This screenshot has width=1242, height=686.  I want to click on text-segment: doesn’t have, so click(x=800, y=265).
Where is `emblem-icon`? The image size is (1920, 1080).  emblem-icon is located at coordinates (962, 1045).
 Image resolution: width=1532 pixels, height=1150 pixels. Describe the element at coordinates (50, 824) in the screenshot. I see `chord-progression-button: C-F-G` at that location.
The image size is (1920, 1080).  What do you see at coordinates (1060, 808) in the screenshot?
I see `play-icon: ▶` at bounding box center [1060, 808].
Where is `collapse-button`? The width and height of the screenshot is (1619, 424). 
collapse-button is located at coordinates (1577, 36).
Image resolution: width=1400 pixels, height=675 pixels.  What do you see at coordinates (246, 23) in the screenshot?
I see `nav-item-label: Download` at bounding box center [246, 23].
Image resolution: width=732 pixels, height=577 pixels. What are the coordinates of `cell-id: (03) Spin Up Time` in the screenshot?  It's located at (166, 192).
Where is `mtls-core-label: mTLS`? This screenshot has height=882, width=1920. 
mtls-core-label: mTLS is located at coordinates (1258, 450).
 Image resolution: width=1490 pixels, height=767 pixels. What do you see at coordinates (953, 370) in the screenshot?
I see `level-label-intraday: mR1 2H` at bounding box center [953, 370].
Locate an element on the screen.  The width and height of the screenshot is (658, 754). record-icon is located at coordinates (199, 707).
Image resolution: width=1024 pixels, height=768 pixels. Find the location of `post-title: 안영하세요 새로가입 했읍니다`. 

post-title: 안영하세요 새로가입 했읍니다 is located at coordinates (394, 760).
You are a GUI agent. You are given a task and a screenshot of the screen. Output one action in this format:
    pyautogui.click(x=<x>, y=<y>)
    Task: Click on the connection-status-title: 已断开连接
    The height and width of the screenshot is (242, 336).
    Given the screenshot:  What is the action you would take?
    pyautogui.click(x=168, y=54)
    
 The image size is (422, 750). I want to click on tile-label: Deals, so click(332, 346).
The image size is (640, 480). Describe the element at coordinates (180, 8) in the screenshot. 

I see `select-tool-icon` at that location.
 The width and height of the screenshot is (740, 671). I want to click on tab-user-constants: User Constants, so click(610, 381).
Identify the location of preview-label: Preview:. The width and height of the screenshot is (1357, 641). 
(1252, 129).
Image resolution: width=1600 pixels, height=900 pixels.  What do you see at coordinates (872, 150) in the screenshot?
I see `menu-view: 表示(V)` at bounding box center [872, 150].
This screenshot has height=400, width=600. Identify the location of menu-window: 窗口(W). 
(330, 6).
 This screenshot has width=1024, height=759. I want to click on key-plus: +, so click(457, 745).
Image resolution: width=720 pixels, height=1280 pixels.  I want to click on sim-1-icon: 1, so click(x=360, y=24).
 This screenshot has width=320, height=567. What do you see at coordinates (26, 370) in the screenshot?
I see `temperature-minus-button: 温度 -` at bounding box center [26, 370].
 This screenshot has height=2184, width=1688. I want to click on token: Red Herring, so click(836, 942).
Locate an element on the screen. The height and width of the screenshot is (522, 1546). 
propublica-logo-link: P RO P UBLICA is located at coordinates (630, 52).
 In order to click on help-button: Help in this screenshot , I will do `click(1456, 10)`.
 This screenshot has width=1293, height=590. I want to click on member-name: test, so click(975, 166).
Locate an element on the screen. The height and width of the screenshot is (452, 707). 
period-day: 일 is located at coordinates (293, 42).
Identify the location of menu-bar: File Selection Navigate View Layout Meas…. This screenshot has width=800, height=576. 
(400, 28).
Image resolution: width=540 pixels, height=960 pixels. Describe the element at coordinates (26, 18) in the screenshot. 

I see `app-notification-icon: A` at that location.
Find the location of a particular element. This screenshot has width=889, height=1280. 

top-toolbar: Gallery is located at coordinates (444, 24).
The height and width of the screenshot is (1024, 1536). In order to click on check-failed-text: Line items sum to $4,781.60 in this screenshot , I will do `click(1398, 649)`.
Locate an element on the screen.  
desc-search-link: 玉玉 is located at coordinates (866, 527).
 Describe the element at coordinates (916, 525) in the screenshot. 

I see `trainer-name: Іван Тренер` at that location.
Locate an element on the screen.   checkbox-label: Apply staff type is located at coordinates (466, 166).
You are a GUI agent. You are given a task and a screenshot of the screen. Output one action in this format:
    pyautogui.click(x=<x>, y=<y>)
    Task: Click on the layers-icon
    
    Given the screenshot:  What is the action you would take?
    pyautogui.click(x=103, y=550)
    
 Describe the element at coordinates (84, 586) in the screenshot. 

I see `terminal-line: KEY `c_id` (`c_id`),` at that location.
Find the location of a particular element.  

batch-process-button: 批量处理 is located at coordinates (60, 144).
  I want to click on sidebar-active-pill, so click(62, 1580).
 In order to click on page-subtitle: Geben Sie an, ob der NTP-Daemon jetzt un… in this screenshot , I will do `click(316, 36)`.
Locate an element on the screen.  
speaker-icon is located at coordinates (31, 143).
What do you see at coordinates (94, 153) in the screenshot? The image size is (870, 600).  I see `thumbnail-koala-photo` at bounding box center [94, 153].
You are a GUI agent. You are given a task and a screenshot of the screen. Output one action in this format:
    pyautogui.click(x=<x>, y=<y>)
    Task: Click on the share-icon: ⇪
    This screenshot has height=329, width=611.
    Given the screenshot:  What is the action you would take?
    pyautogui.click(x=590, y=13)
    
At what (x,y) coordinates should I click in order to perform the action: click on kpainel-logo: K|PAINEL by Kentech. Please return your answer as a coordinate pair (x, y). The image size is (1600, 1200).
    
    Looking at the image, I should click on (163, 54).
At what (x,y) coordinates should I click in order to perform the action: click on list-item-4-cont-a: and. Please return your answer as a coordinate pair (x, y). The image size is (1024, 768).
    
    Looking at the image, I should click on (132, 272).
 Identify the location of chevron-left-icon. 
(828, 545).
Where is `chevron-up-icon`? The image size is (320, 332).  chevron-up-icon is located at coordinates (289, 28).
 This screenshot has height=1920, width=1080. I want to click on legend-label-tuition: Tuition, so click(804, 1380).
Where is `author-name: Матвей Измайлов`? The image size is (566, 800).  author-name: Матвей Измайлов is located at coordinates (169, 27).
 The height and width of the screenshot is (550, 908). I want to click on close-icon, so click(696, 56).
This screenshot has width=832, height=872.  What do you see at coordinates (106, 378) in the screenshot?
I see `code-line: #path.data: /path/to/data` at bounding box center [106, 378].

§ **Instructions to follow**
Rewrite the listing, replacing every "Where is" with "What is the position of" and leaving everything else unchanged.

§ **Answer space**
This screenshot has width=1242, height=686.  I want to click on text-segment: doesn’t have, so click(x=800, y=265).
What is the position of `emblem-icon`? The image size is (1920, 1080).  emblem-icon is located at coordinates (962, 1045).
 Image resolution: width=1532 pixels, height=1150 pixels. Describe the element at coordinates (50, 824) in the screenshot. I see `chord-progression-button: C-F-G` at that location.
The image size is (1920, 1080).  What do you see at coordinates (1060, 808) in the screenshot?
I see `play-icon: ▶` at bounding box center [1060, 808].
What is the position of `collapse-button`? The width and height of the screenshot is (1619, 424). 
collapse-button is located at coordinates (1577, 36).
Image resolution: width=1400 pixels, height=675 pixels.  What do you see at coordinates (246, 23) in the screenshot?
I see `nav-item-label: Download` at bounding box center [246, 23].
Image resolution: width=732 pixels, height=577 pixels. What are the coordinates of `cell-id: (03) Spin Up Time` in the screenshot?  It's located at (166, 192).
What is the position of `mtls-core-label: mTLS`? This screenshot has height=882, width=1920. 
mtls-core-label: mTLS is located at coordinates (1258, 450).
 Image resolution: width=1490 pixels, height=767 pixels. What do you see at coordinates (953, 370) in the screenshot?
I see `level-label-intraday: mR1 2H` at bounding box center [953, 370].
Locate an element on the screen.  The width and height of the screenshot is (658, 754). record-icon is located at coordinates (199, 707).
Image resolution: width=1024 pixels, height=768 pixels. Find the location of `post-title: 안영하세요 새로가입 했읍니다`. 

post-title: 안영하세요 새로가입 했읍니다 is located at coordinates (394, 760).
You are a GUI agent. You are given a task and a screenshot of the screen. Output one action in this format:
    pyautogui.click(x=<x>, y=<y>)
    Task: Click on the connection-status-title: 已断开连接
    The height and width of the screenshot is (242, 336).
    Given the screenshot:  What is the action you would take?
    pyautogui.click(x=168, y=54)
    
 The image size is (422, 750). I want to click on tile-label: Deals, so click(332, 346).
The image size is (640, 480). Describe the element at coordinates (180, 8) in the screenshot. 

I see `select-tool-icon` at that location.
 The width and height of the screenshot is (740, 671). I want to click on tab-user-constants: User Constants, so click(610, 381).
Identify the location of preview-label: Preview:. The width and height of the screenshot is (1357, 641). 
(1252, 129).
Image resolution: width=1600 pixels, height=900 pixels.  What do you see at coordinates (872, 150) in the screenshot?
I see `menu-view: 表示(V)` at bounding box center [872, 150].
This screenshot has height=400, width=600. Identify the location of menu-window: 窗口(W). 
(330, 6).
 This screenshot has width=1024, height=759. I want to click on key-plus: +, so click(457, 745).
Image resolution: width=720 pixels, height=1280 pixels.  I want to click on sim-1-icon: 1, so click(x=360, y=24).
 This screenshot has width=320, height=567. What do you see at coordinates (26, 370) in the screenshot?
I see `temperature-minus-button: 温度 -` at bounding box center [26, 370].
 This screenshot has height=2184, width=1688. I want to click on token: Red Herring, so click(836, 942).
Locate an element on the screen. The height and width of the screenshot is (522, 1546). 
propublica-logo-link: P RO P UBLICA is located at coordinates (630, 52).
 In order to click on help-button: Help in this screenshot , I will do `click(1456, 10)`.
 This screenshot has width=1293, height=590. I want to click on member-name: test, so click(975, 166).
Locate an element on the screen. The height and width of the screenshot is (452, 707). 
period-day: 일 is located at coordinates (293, 42).
Identify the location of menu-bar: File Selection Navigate View Layout Meas…. This screenshot has width=800, height=576. 
(400, 28).
Image resolution: width=540 pixels, height=960 pixels. Describe the element at coordinates (26, 18) in the screenshot. 

I see `app-notification-icon: A` at that location.
Find the location of a particular element. This screenshot has width=889, height=1280. 

top-toolbar: Gallery is located at coordinates (444, 24).
The height and width of the screenshot is (1024, 1536). In order to click on check-failed-text: Line items sum to $4,781.60 in this screenshot , I will do `click(1398, 649)`.
Locate an element on the screen.  
desc-search-link: 玉玉 is located at coordinates (866, 527).
 Describe the element at coordinates (916, 525) in the screenshot. 

I see `trainer-name: Іван Тренер` at that location.
Locate an element on the screen.   checkbox-label: Apply staff type is located at coordinates (466, 166).
You are a GUI agent. You are given a task and a screenshot of the screen. Output one action in this format:
    pyautogui.click(x=<x>, y=<y>)
    Task: Click on the layers-icon
    
    Given the screenshot:  What is the action you would take?
    pyautogui.click(x=103, y=550)
    
 Describe the element at coordinates (84, 586) in the screenshot. 

I see `terminal-line: KEY `c_id` (`c_id`),` at that location.
Find the location of a particular element.  

batch-process-button: 批量处理 is located at coordinates (60, 144).
  I want to click on sidebar-active-pill, so click(62, 1580).
 In order to click on page-subtitle: Geben Sie an, ob der NTP-Daemon jetzt un… in this screenshot , I will do `click(316, 36)`.
Locate an element on the screen.  
speaker-icon is located at coordinates (31, 143).
What do you see at coordinates (94, 153) in the screenshot? The image size is (870, 600).  I see `thumbnail-koala-photo` at bounding box center [94, 153].
You are a GUI agent. You are given a task and a screenshot of the screen. Output one action in this format:
    pyautogui.click(x=<x>, y=<y>)
    Task: Click on the share-icon: ⇪
    This screenshot has height=329, width=611.
    Given the screenshot:  What is the action you would take?
    pyautogui.click(x=590, y=13)
    
At what (x,y) coordinates should I click in order to perform the action: click on kpainel-logo: K|PAINEL by Kentech. Please return your answer as a coordinate pair (x, y). The image size is (1600, 1200).
    
    Looking at the image, I should click on (163, 54).
At what (x,y) coordinates should I click in order to perform the action: click on list-item-4-cont-a: and. Please return your answer as a coordinate pair (x, y). The image size is (1024, 768).
    
    Looking at the image, I should click on (132, 272).
 Identify the location of chevron-left-icon. 
(828, 545).
What is the position of `chevron-up-icon`? The image size is (320, 332).  chevron-up-icon is located at coordinates (289, 28).
 This screenshot has height=1920, width=1080. I want to click on legend-label-tuition: Tuition, so click(804, 1380).
What is the position of `author-name: Матвей Измайлов`? The image size is (566, 800).  author-name: Матвей Измайлов is located at coordinates (169, 27).
 The height and width of the screenshot is (550, 908). I want to click on close-icon, so click(696, 56).
This screenshot has width=832, height=872.  What do you see at coordinates (106, 378) in the screenshot?
I see `code-line: #path.data: /path/to/data` at bounding box center [106, 378].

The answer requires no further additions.